Have faith in what will be.’
Sonia Ricotti
Hi,
I wrote ‘Day 1’ on my calendar this morning.
It’s a simple intervention. I have used it many times with clients to generate positive emotions. It always has a powerful effect and will for me too. It’s about stopping, noticing and breaking patterns that need breaking. Patterns of thought. Patterns of feeling. Patterns of behaviour.
‘Day 1’ is symbolic. The beginning of something new. A clean page. It represents choice and it represents hope too.
I saw a young client once who had a pattern of self harming. We worked alongside each other for a while and the self harming stopped. Then one day she rolled up her sleeve to show me a fresh cut. I was mortified. I wondered what was going on for her. My client noticed my concern.

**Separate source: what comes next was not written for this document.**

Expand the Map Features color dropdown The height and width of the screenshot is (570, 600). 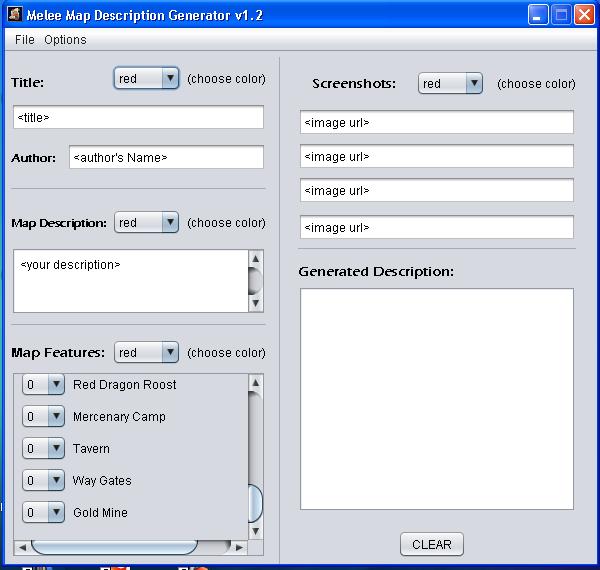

‘Don’t worry,’ she said. ‘This was the last time. That scar is where I drew a line under it!’
Stuck on the hamster wheel
When clients come along for their first session, they are often caught up in unhelpful or negative patterns. Their positive emotions seem to have dried up. Many complain it’s like being stuck on a hamster wheel. Running on a treadmill of tasks and responsibilities. Life has simply become an endless ‘to do’ list. As they tick off their daily ‘achievements’, new tasks are added to the bottom.

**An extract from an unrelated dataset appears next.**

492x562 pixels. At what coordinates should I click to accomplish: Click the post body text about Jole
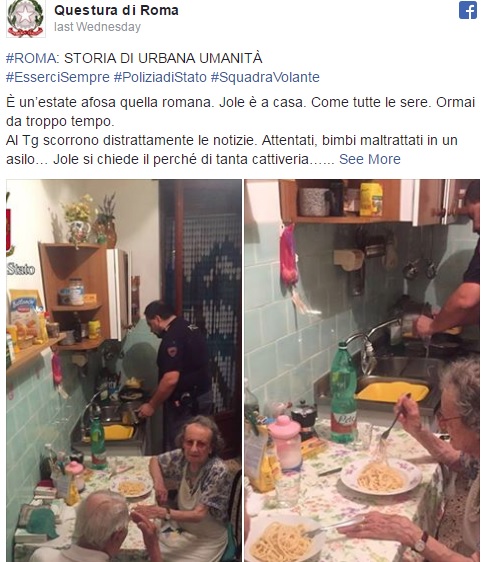click(241, 130)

There is no end to it. The list will never actually be completed.
Listening to a radio broadcast from Charleston arts festival recently, a conversation caught my attention. A novelist was making an observation;
‘The trouble is these days,’ he said ‘We read novels just to get to the end. In the eighteenth century, people took their time. They immersed themselves in the experience and savoured the narrative.’
There is a parallel with life of course, and many have spoken just these sentiments. Yet it’s so easy to forget to stop and savour the moment, take the time to smell the roses, feel the cool, fresh breeze on your skin or look at a beautiful sunset with a sense of awe and wonder.
I remember, a few years ago, sitting in the garden in the autumn, looking at the browning foliage and realising I had been so busy I hadn’t noticed the summer flowers at all.
Life has got faster. We multi task and spend most of our time doing rather than being.
Watching the clouds
At a mindfulness retreat recently, I took an opportunity during lunch, to lie down on the grass outside. Others did too. No one spoke. It was a warm day with blue skies and I found myself simply tracing the clouds as they drifted gently across the sky.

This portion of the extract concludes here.